Aim –
Copy the items below word for word, starting at the line with "Select the XL size row label" and continuing through the last item, with both ends included. Leave the pictures out.

*** Data for this exercise

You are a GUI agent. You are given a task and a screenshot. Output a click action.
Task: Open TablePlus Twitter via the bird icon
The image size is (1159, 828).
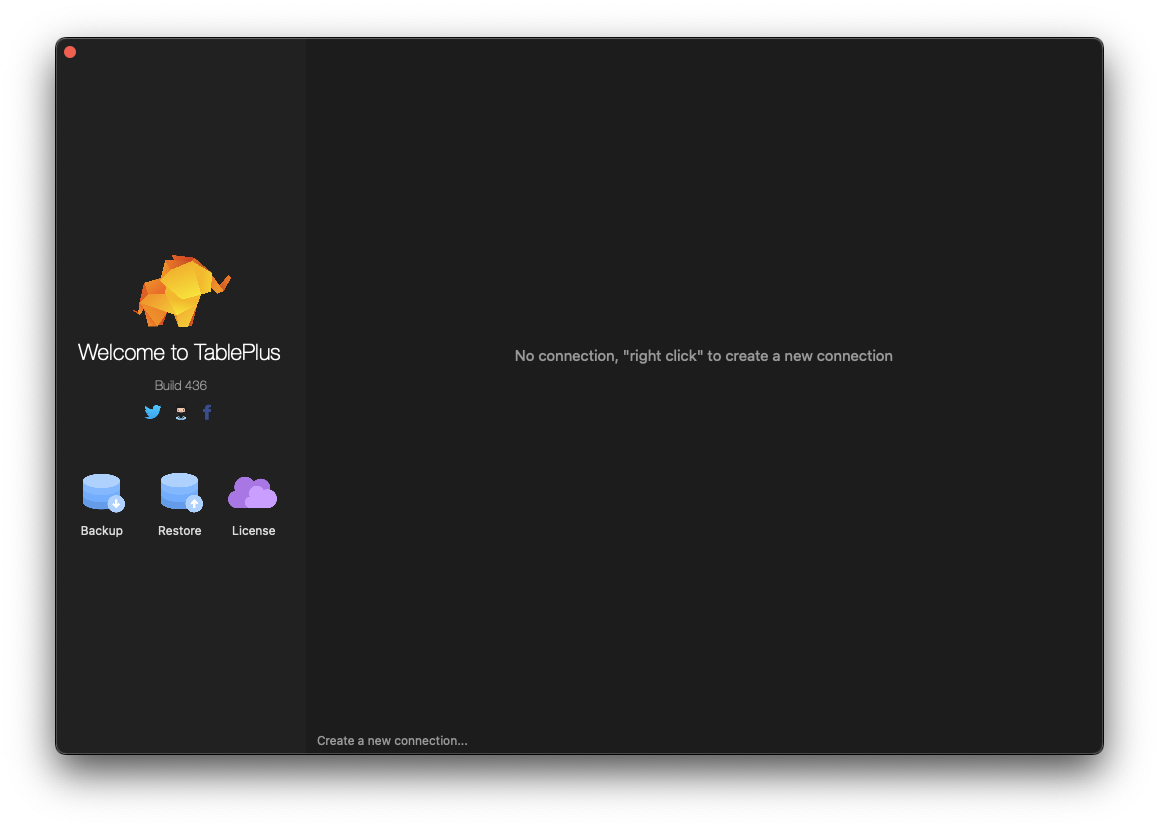point(152,411)
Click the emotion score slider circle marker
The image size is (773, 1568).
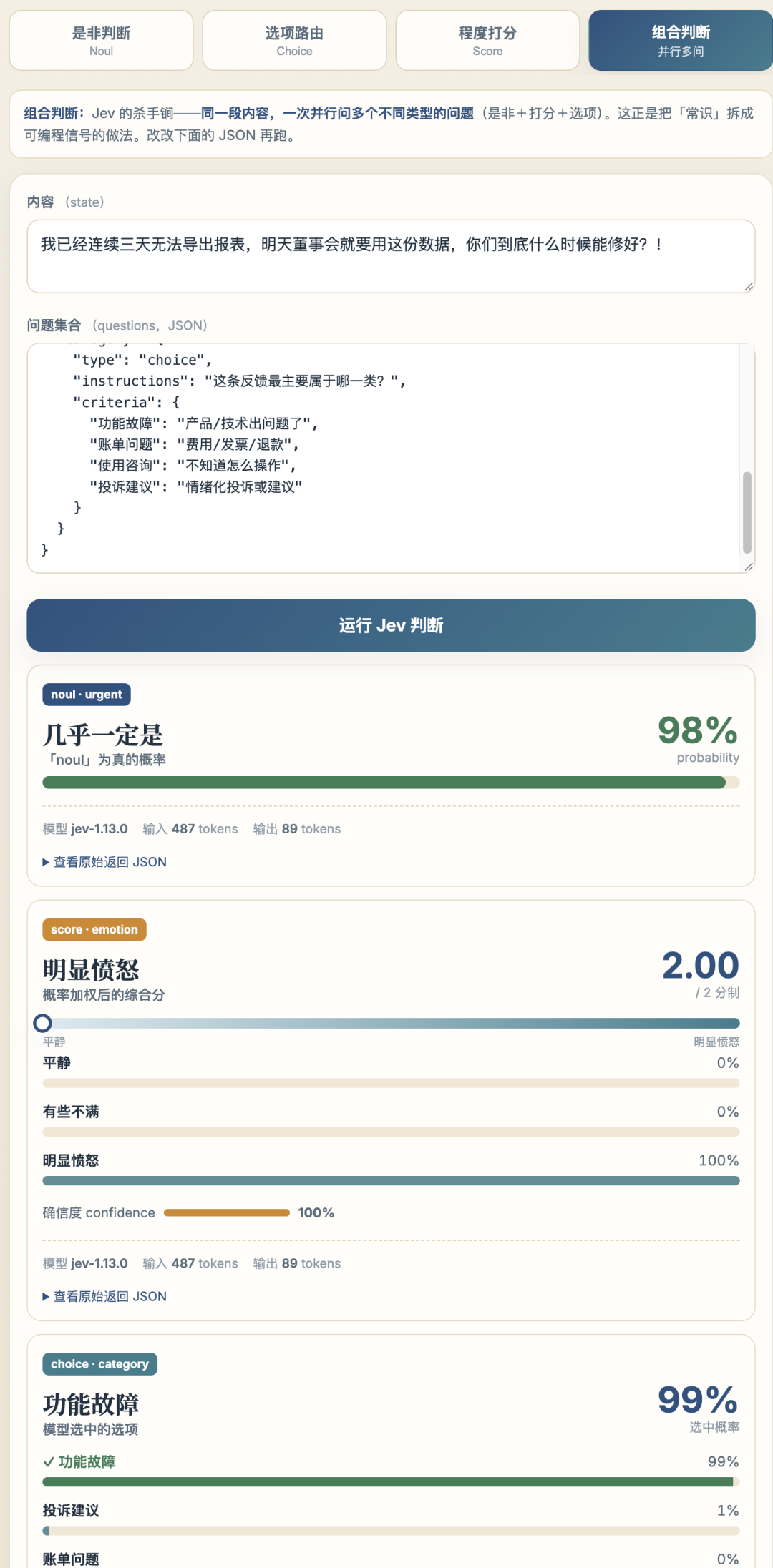point(43,1024)
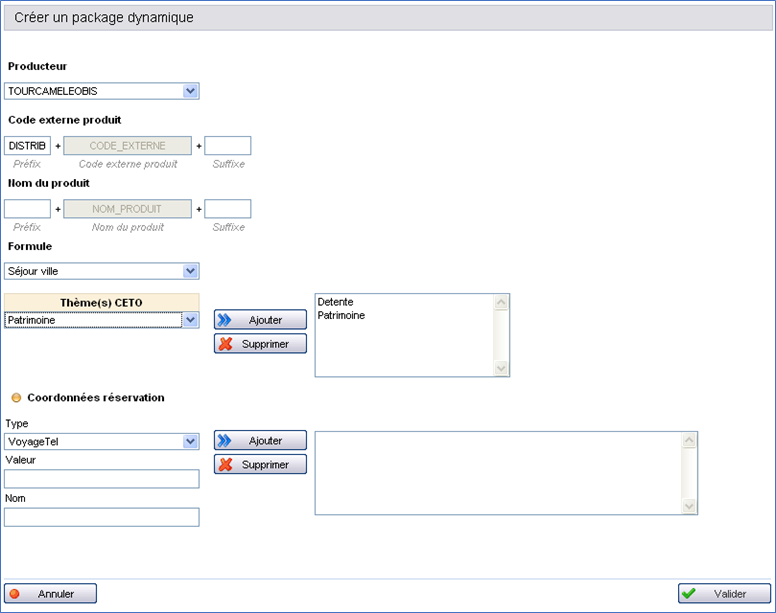Click Ajouter button for Coordonnées réservation

pos(260,441)

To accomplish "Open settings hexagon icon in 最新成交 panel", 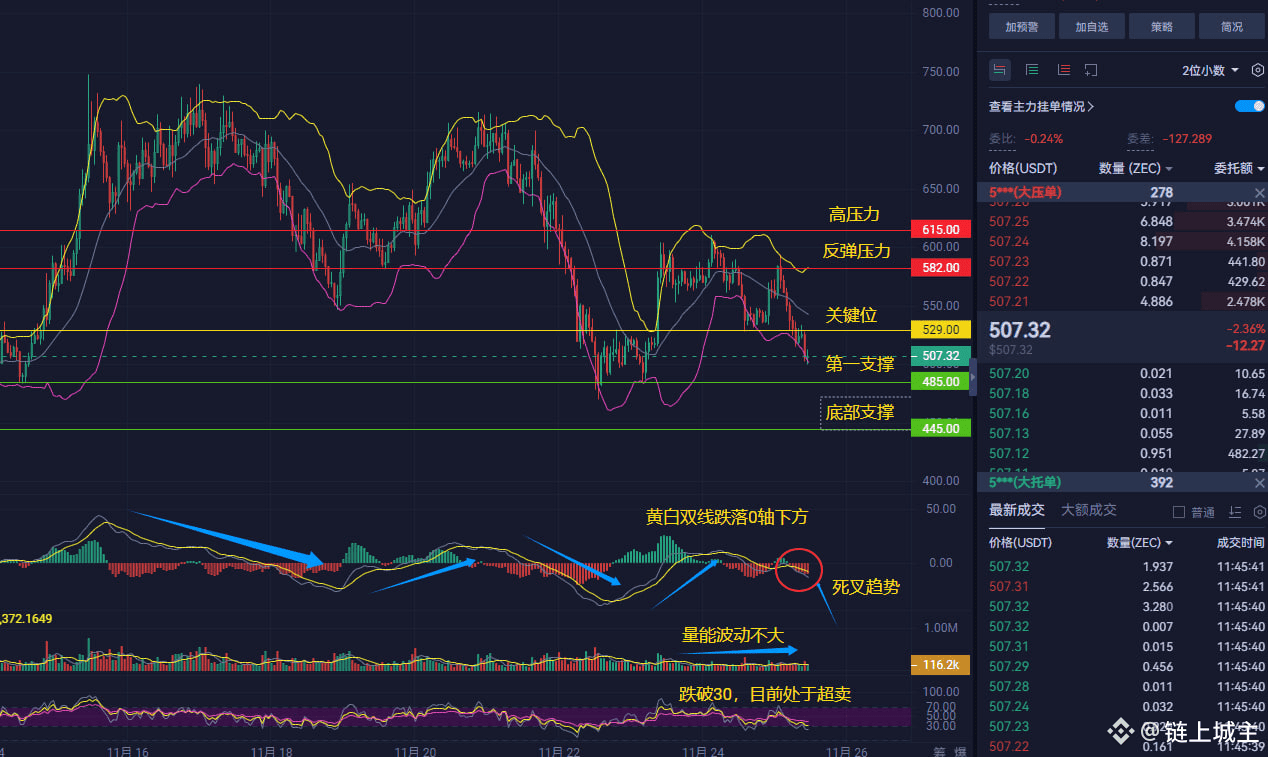I will click(x=1258, y=512).
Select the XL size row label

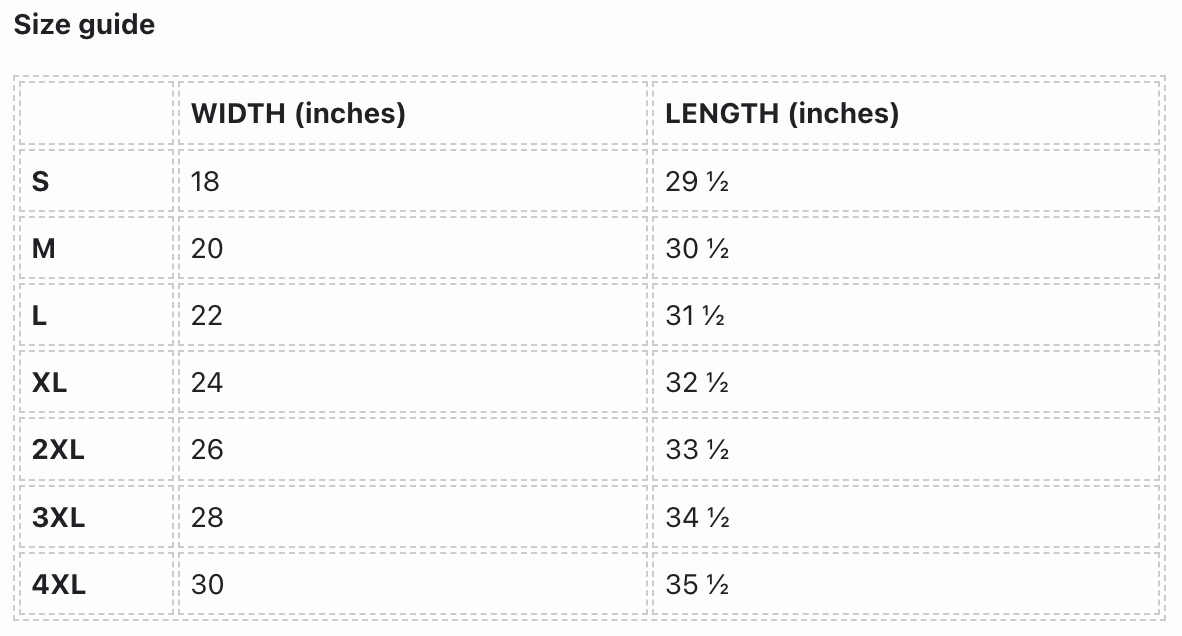pyautogui.click(x=50, y=382)
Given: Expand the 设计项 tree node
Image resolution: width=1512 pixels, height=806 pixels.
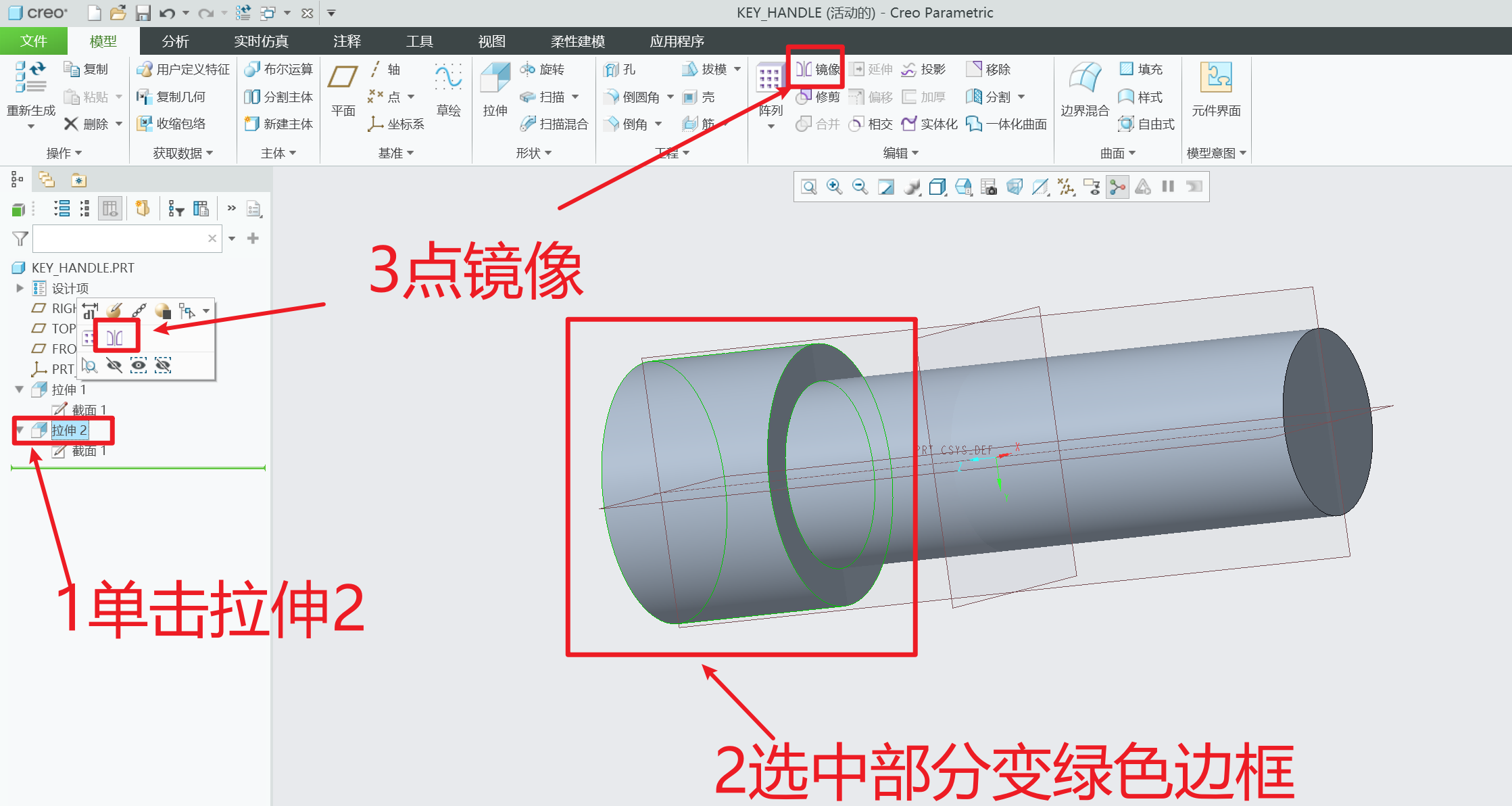Looking at the screenshot, I should pyautogui.click(x=20, y=287).
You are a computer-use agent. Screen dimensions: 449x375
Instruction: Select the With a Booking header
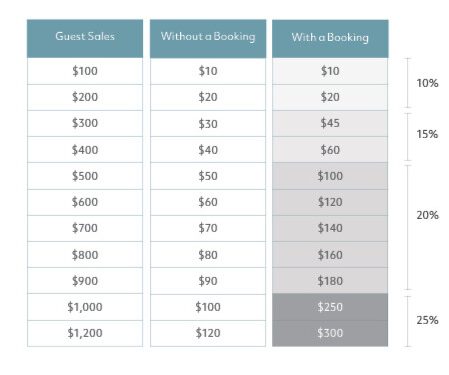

******

Completed exercise –
Select the XL size row label

pyautogui.click(x=50, y=382)
Given: Expand the 设计项 tree node
Image resolution: width=1512 pixels, height=806 pixels.
Looking at the screenshot, I should pyautogui.click(x=20, y=287).
You are a computer-use agent. Screen dimensions: 449x375
Instruction: Select the With a Booking header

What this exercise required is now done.